The progressively more luxurious halls that would ultimately take you to the various governing bodies are amazing, rooms crowded with wonderful paintings by Veronese and Tintoretto, among others. They did not permit photography, so I tried to minimize the number of shots I took; most visitors didn't even bother.  Here's a sense of one of the rooms.

The main hall, a room more than a hundred feet wide and more than twice that long, definitely stood its ground against anything the de' Medicis produced.

The paintings in this room, including the Il Paradiso huge piece at the far end, were by the next generation of painters, Tintoretto's son and the students of the masters who painted the works in the other rooms.  These guys just were not as strong as the best of the previous generation, but the art is mind-bogglingly complex and impressive nonetheless.

The armory rooms provided a very different kind of treat.  Dave, if you're reading this, I hope you get to visit them, and I offer this one happy snap for your perusal. 
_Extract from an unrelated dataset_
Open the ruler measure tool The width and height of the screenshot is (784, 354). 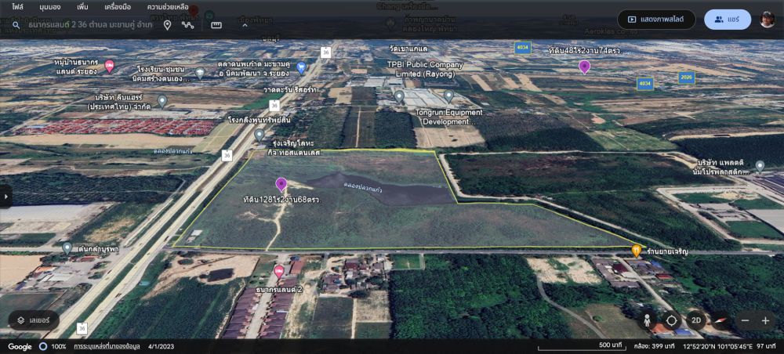216,25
The prison cells, which you access via enclosed walkways over the Bridge of Sighs, were also well worth a visit, cold and damp even on a reasonable early April day.  They must have been brutal in the winter.

As with so many other places I've visited on this trip, by the time I left this museum, my head and heart were full and craving a break.

Wednesday, April 10, 2013

Gobsmacked by Venice

Today's journeys through the twisty streets of Venice simply gobsmacked me. 
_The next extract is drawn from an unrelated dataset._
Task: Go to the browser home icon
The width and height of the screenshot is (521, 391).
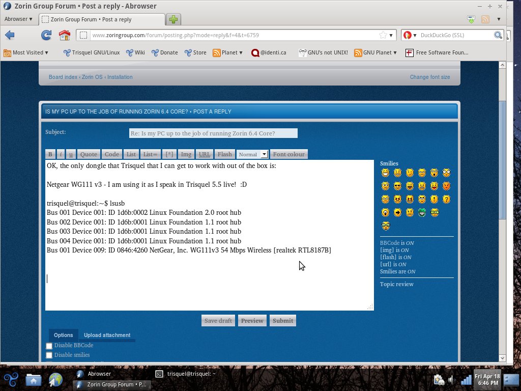Action: [65, 35]
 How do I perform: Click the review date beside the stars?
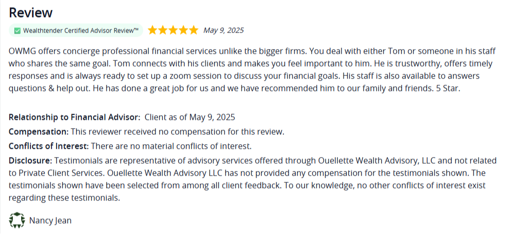click(x=224, y=30)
Canals are everywhere, which is easy to say and completely obvious, but until it sinks in, you have no chance of really getting this place.

As always, click on an image to see a larger version.

Art is also all around.  On a random wall in a narrow alley on the way to the Accademia. 

Or in the facade of the grand old buildings that fill the city. 

Or even in the acts of lovers: Paris, of course, had love locks, but so did Florence, and so does Venice.

Today, though, the most compelling, mind-boggling art stood in the galleries of the Accademia.  Tintoretto, Carpaccio, Titian, Veronese--gigantic works by these great masters and many more filled room after room of this wonderful museum.  Carpaccio and Veronese particularly grabbed my heart with technique and emotion that would not let go of my gaze. 

In one room of the Accademia, one very big room, stands the largest known oil painting, a huge piece by Veronese. 

Yes, they forbid photography, but I had to show you.  Ten other huge paintings fill this room, though this piece dominates them all. 

No book can ever prepare you for this room.  Unless you visit it, you cannot fully grasp the scale on which these men were working.  I feel blessed and fortunate to have been able to come here.  I wish I could bring everyone I know here.  Rooms like this are reason enough to justify the expense to create lifelike virtual reality on a gigantic scale. 

If you ever go to Venice, do not miss the Accademia.

On a more mundane note, Venice also offers great gelato at...the Grom!

Ah, the Grom was tasty today.

On the way back from dinner, Venice hit me one last time, as the water literally bubbling up through vents in the Piazza San Marco slowly flooded it and made it viscerally, not just intellectually, clear that this city is fighting a losing battle against the water on which it sits. 

I hope Venice and its citizens keep up the fight for a very long time to come.